How to Search JSON Data from PostgreSQL

Damindu Lakmal
5 min readDec 11, 2021
Full Text Search

Postgres is open source relational database management system. Most of us use MySQL database to keep the relations between data. When we are dealing with different type of data like avro, JSON then we have to take NoSQL database to tackle our business expectation. That’s where the PostgreSQL come into the party.

Data Format

First of all setup the postgres in your environment. Further we will discuss important extensions that need to install. Let’s create the customer table as our example.

CREATE TABLE ”customer” (
“key” int NOT NULL,
“data” jsonb NOT NULL,
deleted bool NULL DEFAULT false,
CONSTRAINT customer_pk PRIMARY KEY (key)
);

customer table has three columns,

  • key : Index of the customer (primary key)
  • data : customer information in JSON format
  • deleted : identify deletion

key

Key is unique identification of the customer so this column is define as primary key of customer table.

Data

All the customer information is saved as JSON object. JSON object is saved as jsonb type to binary search through the object. As a example choose our JSON object as follow,

{
"first_name" : "dam",
"last_name" : "lak",
"email" : "damlak@gmail.com",
"phone_numbers" : [
{
"type" :"personal",
"number" : "1234552342"
},
{
"type" :"home",
"number" : "098779897"
}
],
"associate" : "none",
"type" : "primary"
}

Name fields and email are flat JSON values. Phone number filed has array of JSON objects to obtain more customer data.

Deleted

This flag is contained the state of customer. Permanent data deletion is not proper way to handle in business.

JSON Operators

Mainly we are focused on search in JSON object. Unstructured data notation is bit different. Go through this for more information. In here we are only talking about two notation,

  1. short arrow ( ->)

return pointed value type as a JSON

select data->'phone_numbers' from customer;
--- result ---
[
{
"type" :"personal",
"number" : "1234552342"
},
{
"type" :"home",
"number" : "098779897"
}
]

2. Long arrow (->>)

return pointed value type as a text

select data->>'first_name' from customer;
--- result ---
dam

Functions

Query can be simplify by using functions. That will be useful in future scenarios.

JSON Object Function

create or replace function jsonb_values_of_key(jsonb,field text)   
returns text
language sql
immutable
as $$
select $1->>field from jsonb($1)
$$;

example use case,

select * from jsonb_values_of_key($josnb${   
"name":"medium",
"index":1
}$jsonb$,'name' );
--- result ---
medium

JSON Array Function

create or replace function jsonb_array_of_value(jsonb, field text)
returns text
language sql
immutable
as $$
select array_to_string(array(select attr.value from jsonb_array_elements($1) arrayElem, jsonb_each(arrayElem) attr WHERE attr.key=field),' ')
$$;

example use case,

select * from jsonb_array_of_value($josnb$[{   
"name":"json",
"index":1
},{
"name":"array",
"index":1
}
]$jsonb$,'name' );
--- result ---
json array
Photo by Mark Duffel on Unsplash

Simple Search

In our example, customer has multiple filed which need to be searched as full text. Postgres provide multiple operators and unique notation for search terms. Operators can be identified as ilike, like, = . Notations are bit differ from normal regex such as % matches any sequence of zero or more characters, _ matches any single character.

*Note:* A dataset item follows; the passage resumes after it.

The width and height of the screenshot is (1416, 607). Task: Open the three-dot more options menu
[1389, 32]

Customer first name, last name, email and phone numbers should be search through full text search.

Search without Indexes

Full text using ilike,

select  data from customer as c left join (select key, jsonb_array_elements(s.data->'phone_numbers')->>'number' ilike '%post%' as E from customer as s) as EEE using (key) where ((c.data->>'first_name' ilike '%post%')  OR (c.data->>'last_name' ilike '%post%') OR (c.data->>'email' ilike '%post%')  OR (EEE.E) )  and not c.deleted group by c.data  ORDER BY c.data->>'first_name' ASC 

search with functions,

select  data from customer as c where ((jsonb_values_of_key(c.data,'first_name') ilike '%post%')  OR (jsonb_values_of_key(c.data,'last_name') ilike '%post%') OR (jsonb_values_of_key(c.data,'email') ilike '%post%')  OR (jsonb_array_of_value(data->'phone_numbers','number') ilike '%post%') )  and not c.deleted group by c.data  ORDER BY jsonb_values_of_key(c.data,'first_name') ASC

Search with Indexes

PosgreSQL execute searching through indexes or sequence. Most of the time indexing can be reduced the execution while using Bit map indexing or indexing. GIN indexing is suitable for our requirement. Although memory consumption will be higher with data. Let’s create major search filed indexes,

Extension

CREATE EXTENSION pg_trgm;

First Name

CREATE INDEX customer_gin_first ON customer
USING GIN(jsonb_values_of_key(data::jsonb,'first_name') gin_trgm_ops);

Last Name

CREATE INDEX customer_gin_last ON customer
USING GIN(jsonb_values_of_key(data::jsonb,'last_name') gin_trgm_ops);

Email

CREATE INDEX customer_gin_email ON customer
USING GIN(jsonb_values_of_key(data::jsonb,'email') gin_trgm_ops);

Phone Number

CREATE INDEX customer_gin_number ON customer
USING GIN(jsonb_array_of_value((data->'phone_numbers')::jsonb,'number') gin_trgm_ops);

Then execute below query to experience the time difference between with indexing.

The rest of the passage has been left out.